Бэй отсылал мальчика домой, но он помотал головой:
– Я лучше останусь. Вдруг понадобится помощь?
Том сходил за машиной. Город мало-помалу отходил от шока. Кто знает, многим ли ночью птицы мешали спать, но напряжение в воздухе чувствовали все, и сейчас шатающиеся по улицам фигурки выглядели, как оглушённые громом мотыльки.
За конюхом они пошли, одев на руки пропитанные конским потом хозяйственные перчатки.
– Прости, приятель, что мы с тобой так грубо, – бормотал под нос Том, стараясь устроить голову конюха так, чтобы не болталась, и чтобы не дай Бог не слетел шарф, которым замотали пустые глазницы. Шериф, напротив, крякнул, и рывком закинул руку несчастного себе на плечо. Сказал глухо и буднично:
– Ну что, взяли?
Нос он закрыл платком, повязав его на затылке, хотя в каморке по-прежнему ничем не пахло.
Будто не человека собирается нести, а мешок с протухшими овощами. Том разозлился было, но через какое-то время эта злость сменилась пониманием. «Он просто старается убежать», – сказал себе Том, пока они поднимали конюха и тащили его по лестнице. – «Не так-то просто принять для себя необходимость тактичного отношения к такой грязной работе, когда главной проблемой в течение семи лет исполнения тобой должностных обязанностей были пропавшие коровы и забияки из местного приюта».
Босые ноги, шлёпанцы с которых слетели ещё в комнате, глухо стучали по ступенькам. Смотря вниз, Том видел совершенно белые, как будто вырезанные из кости, пальцы покойника.
– Потерпи, приятель, – бормотал он, не то конюху, не то Бэю, не то самому себе.
Тело они завернули в захваченную со стола в каморке клеёнку – слава Отцу, та оказалась непрозрачной – и уложили в кузов. Наружу торчали только ноги. Тело будто одеревенело, и уложить его в кузове целиком никак не получалось.
Шериф криво ухмыльнулся.
– Представь, что ты везёшь манекен. И поменьше смотри в зеркало заднего вида.
Том ничего не ответил. Уже когда взревел двигатель, он подумал, что просто не может себе позволить бежать от самого себя. Должно принимать всё происходящее, как есть, не отводя глаз и не пытаясь интерпретировать события, закидывая их синонимами и иносказаниями. Он пастырь. Он всё ещё пастырь, и люди, хоть и с похабными песнями, хоть и с бутылкой виски в кармане, но следуют за ним.
Кому нужен этот сан!
Том зажмурился на мгновение – он во что бы то ни стало хотел оказаться сейчас в своей церкви. Не как пастор, но как простой прихожанин, самый маленький из людей, слуга самого младшего слуги.

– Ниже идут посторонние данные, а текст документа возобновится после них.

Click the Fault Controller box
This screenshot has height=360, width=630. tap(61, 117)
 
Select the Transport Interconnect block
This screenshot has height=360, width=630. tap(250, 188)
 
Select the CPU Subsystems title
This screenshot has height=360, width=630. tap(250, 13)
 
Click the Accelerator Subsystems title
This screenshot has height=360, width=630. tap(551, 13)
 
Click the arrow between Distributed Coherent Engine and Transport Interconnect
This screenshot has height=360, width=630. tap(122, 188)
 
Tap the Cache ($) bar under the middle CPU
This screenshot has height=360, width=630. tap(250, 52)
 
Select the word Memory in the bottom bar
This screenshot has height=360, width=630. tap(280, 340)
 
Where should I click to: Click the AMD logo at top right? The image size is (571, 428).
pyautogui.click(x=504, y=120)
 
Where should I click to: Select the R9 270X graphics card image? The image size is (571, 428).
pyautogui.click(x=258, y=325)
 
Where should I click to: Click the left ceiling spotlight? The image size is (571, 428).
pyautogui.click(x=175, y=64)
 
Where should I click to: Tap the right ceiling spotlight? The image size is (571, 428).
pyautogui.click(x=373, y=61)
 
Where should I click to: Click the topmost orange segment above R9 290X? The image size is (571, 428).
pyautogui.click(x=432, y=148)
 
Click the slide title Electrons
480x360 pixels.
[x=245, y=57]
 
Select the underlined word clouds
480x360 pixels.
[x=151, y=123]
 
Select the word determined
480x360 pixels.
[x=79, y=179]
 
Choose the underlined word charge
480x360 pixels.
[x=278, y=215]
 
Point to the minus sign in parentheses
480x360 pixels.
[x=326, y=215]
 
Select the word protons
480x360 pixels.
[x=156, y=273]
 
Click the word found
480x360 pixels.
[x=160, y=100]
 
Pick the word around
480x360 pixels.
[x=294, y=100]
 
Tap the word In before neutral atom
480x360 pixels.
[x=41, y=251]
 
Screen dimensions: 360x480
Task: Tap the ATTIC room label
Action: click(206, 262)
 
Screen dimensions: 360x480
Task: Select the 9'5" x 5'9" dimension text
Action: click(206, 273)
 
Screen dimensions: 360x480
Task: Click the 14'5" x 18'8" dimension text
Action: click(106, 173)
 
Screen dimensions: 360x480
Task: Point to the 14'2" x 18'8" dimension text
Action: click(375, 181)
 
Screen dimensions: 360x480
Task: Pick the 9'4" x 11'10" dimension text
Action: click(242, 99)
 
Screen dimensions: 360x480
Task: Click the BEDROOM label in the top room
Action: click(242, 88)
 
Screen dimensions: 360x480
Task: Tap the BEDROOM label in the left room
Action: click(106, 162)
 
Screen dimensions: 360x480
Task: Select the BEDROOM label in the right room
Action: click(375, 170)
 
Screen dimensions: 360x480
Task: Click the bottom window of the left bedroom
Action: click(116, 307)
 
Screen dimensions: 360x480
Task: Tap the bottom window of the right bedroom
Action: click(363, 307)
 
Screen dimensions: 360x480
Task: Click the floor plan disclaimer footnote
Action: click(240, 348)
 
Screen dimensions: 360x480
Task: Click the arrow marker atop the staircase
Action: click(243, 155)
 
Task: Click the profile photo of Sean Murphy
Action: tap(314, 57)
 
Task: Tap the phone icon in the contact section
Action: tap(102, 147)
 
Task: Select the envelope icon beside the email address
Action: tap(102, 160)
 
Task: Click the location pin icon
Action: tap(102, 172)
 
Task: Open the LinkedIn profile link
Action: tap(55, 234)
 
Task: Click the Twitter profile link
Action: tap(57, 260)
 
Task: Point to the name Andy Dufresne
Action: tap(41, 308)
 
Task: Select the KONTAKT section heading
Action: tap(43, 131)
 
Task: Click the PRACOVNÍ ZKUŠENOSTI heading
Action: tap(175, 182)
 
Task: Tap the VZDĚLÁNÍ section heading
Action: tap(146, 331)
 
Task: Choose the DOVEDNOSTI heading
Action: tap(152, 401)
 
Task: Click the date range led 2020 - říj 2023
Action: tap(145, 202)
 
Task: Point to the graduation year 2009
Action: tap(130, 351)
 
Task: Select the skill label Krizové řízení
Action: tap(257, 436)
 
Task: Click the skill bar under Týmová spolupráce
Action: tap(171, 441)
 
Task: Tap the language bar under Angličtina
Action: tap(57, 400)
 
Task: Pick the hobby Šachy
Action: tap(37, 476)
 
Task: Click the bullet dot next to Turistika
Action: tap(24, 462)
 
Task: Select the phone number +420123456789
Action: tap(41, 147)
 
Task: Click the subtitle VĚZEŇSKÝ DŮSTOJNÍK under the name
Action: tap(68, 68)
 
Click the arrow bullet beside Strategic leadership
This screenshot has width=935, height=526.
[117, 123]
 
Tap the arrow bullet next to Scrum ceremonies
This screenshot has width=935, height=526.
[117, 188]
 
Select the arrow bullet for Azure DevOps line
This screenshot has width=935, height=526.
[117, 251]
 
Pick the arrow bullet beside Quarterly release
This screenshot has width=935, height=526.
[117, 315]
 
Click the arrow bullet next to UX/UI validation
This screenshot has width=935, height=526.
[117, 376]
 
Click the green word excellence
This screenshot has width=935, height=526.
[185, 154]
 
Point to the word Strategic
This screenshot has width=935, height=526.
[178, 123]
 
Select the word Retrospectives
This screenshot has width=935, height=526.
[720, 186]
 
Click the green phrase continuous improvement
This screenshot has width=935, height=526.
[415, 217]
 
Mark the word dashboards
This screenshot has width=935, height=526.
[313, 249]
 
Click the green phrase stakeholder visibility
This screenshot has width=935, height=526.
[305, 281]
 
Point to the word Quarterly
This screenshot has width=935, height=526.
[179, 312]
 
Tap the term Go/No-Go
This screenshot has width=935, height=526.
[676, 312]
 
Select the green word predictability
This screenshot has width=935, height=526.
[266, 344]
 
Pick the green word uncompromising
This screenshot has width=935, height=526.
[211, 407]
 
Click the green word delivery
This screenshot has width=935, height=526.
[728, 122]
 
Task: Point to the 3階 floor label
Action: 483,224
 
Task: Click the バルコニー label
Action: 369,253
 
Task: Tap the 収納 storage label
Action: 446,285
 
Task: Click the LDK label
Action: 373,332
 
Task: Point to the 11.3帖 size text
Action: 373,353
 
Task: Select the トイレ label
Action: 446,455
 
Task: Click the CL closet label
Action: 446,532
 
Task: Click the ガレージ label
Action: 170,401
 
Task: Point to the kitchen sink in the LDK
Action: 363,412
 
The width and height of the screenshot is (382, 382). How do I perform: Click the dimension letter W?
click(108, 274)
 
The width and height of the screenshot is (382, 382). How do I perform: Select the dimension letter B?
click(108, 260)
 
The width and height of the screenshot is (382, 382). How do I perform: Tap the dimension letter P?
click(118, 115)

Это крошечная церквушка там, где смыкались, точно уста самого мудрого на свете человека, поле и озёрная гладь. Вокруг клёны, крошечный сад наполнен ароматом диких цветов. Они растут здесь как хотят, среди сорной травы и клочков будто, бы ненароком оставшейся, голой земли. Даже забор, полностью укрытый вьюнками, уже не похож на забор. Люди, которые приходят сюда молиться, не признают пышного роскошества католических клумб, у них всё ненарочито просто.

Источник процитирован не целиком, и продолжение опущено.